"L’Autre" ailier des Springboks
·Dans l’ombre d’Habana, JP Pietersen se fait peu à peu un nom... depuis son plaquage sur Rawaqa
Dans l’ombre de Bryan Habana, star établie du XV sud-africain et du rugby mondial, JP Pietersen, "l’autre" ailier, se fait peu à peu un nom et un statut, par les talents de finisseur qu’on lui connaissait, mais aussi en se révélant défenseur-sauveur de la nation. Afrique du Sud-Fidji en quart à Marseille, 23-20, 67e minute. Une énième vague d’attaquants fijdiens vient déborder la défense Springbok. En bout de course, le deuxième ligne Ifereimi Rawaqa se jette dans l’en-but, plaqué dans le mouvement par Pietersen. Ballon aplati, mais sur la ligne de ballon mort.

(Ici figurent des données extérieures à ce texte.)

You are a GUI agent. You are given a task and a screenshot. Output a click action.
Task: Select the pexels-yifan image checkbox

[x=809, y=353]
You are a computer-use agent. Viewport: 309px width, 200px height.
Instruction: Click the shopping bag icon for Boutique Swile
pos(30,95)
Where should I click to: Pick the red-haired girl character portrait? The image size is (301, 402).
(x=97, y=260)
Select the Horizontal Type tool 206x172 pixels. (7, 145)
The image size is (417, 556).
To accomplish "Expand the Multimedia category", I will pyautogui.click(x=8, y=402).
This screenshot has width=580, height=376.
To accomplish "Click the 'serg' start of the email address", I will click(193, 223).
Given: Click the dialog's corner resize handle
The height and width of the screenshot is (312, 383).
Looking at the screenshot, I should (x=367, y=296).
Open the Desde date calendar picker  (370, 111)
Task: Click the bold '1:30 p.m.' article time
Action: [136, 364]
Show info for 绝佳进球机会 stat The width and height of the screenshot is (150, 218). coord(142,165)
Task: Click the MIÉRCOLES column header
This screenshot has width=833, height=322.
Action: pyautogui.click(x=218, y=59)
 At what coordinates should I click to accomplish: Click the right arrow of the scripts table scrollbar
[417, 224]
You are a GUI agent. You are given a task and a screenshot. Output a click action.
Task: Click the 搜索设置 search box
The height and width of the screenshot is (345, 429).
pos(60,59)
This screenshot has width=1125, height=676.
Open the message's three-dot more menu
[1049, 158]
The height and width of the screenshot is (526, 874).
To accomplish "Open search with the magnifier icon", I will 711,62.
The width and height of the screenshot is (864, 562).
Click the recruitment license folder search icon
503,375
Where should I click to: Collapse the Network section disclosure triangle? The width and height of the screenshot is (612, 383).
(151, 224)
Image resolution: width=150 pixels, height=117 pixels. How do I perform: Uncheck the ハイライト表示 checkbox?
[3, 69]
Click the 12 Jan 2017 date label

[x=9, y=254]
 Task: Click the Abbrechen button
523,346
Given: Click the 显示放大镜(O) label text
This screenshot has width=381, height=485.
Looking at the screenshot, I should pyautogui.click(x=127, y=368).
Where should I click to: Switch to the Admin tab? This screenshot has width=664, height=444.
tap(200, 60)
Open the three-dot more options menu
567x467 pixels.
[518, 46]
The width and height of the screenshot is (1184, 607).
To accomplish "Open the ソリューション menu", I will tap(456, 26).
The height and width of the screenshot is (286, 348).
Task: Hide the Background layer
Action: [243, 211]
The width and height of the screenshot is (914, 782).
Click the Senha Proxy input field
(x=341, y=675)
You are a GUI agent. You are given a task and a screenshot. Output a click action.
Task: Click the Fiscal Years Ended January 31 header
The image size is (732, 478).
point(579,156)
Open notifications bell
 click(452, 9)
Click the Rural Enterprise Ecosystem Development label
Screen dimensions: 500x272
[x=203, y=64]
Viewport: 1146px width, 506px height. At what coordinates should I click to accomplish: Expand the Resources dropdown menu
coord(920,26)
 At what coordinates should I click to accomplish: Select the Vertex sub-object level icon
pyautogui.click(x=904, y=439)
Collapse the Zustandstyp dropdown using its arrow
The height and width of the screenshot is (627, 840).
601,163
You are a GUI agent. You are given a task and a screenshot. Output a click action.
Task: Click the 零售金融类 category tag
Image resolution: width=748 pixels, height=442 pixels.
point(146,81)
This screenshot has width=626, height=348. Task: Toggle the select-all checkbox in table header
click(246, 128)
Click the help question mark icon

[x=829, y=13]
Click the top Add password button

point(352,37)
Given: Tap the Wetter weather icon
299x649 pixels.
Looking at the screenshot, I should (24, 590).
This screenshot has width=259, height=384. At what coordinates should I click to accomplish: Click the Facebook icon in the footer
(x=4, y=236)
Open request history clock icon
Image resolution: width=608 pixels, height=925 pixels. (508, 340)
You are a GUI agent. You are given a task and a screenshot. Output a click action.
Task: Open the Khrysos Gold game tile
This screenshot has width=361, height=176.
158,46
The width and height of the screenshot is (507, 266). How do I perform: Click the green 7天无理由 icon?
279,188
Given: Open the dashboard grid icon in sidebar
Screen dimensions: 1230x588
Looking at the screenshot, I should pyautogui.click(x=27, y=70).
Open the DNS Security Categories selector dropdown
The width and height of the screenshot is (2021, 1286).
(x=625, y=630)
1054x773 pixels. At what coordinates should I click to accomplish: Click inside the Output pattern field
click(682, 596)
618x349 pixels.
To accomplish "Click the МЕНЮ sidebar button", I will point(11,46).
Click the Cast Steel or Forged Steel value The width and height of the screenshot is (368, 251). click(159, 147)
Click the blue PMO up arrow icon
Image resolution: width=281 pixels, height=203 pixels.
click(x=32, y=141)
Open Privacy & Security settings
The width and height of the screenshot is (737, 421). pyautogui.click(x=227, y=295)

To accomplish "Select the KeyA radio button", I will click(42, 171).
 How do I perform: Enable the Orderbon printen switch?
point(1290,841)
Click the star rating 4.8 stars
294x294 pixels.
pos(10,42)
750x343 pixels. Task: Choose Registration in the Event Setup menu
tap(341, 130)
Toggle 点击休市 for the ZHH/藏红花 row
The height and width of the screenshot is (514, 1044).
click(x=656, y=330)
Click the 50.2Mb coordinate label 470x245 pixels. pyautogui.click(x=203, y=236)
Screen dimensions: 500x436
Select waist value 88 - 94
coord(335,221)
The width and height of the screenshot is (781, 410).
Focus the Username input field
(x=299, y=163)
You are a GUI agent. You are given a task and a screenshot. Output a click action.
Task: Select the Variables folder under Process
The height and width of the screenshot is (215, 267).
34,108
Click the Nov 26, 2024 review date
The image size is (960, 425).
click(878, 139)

Ce plaquage évita peut-être aux Springboks de basculer dans l’abîme, comme la veille Wallabies et All Blacks. "On a de la chance d’en sortir vivant...", souffla Smit.
Surtout, il a catapulté Pietersen dans les titres -"JP sauve la mise"- de la presse sud-africaine, pour des vertus défensives sur lesquelles planaient encore il y a peu des points d’interrogations, en face-à-face, comme sous les chandelles. "Ce plaquage, c’était comme prendre cinq joueurs en un", racontait le jeune Pietersen, 21 ans (1,90 m, 85 kg), de son élan défensif désespéré sur Rawaqa (1,97 m, 117 kg). "J’ai fermé mes yeux et j’ai essayé d’y aller le plus durement possible". "Dans le plaquage, j’ai gardé mes yeux sur la balle. Et j’ai su que c’était bon et que je l’avais poussé sur la ligne. J’imagine que j’ai juste eu de la chance qu’il tienne le ballon du mauvais bras" (extérieur) pour aplatir, ajoutait-il.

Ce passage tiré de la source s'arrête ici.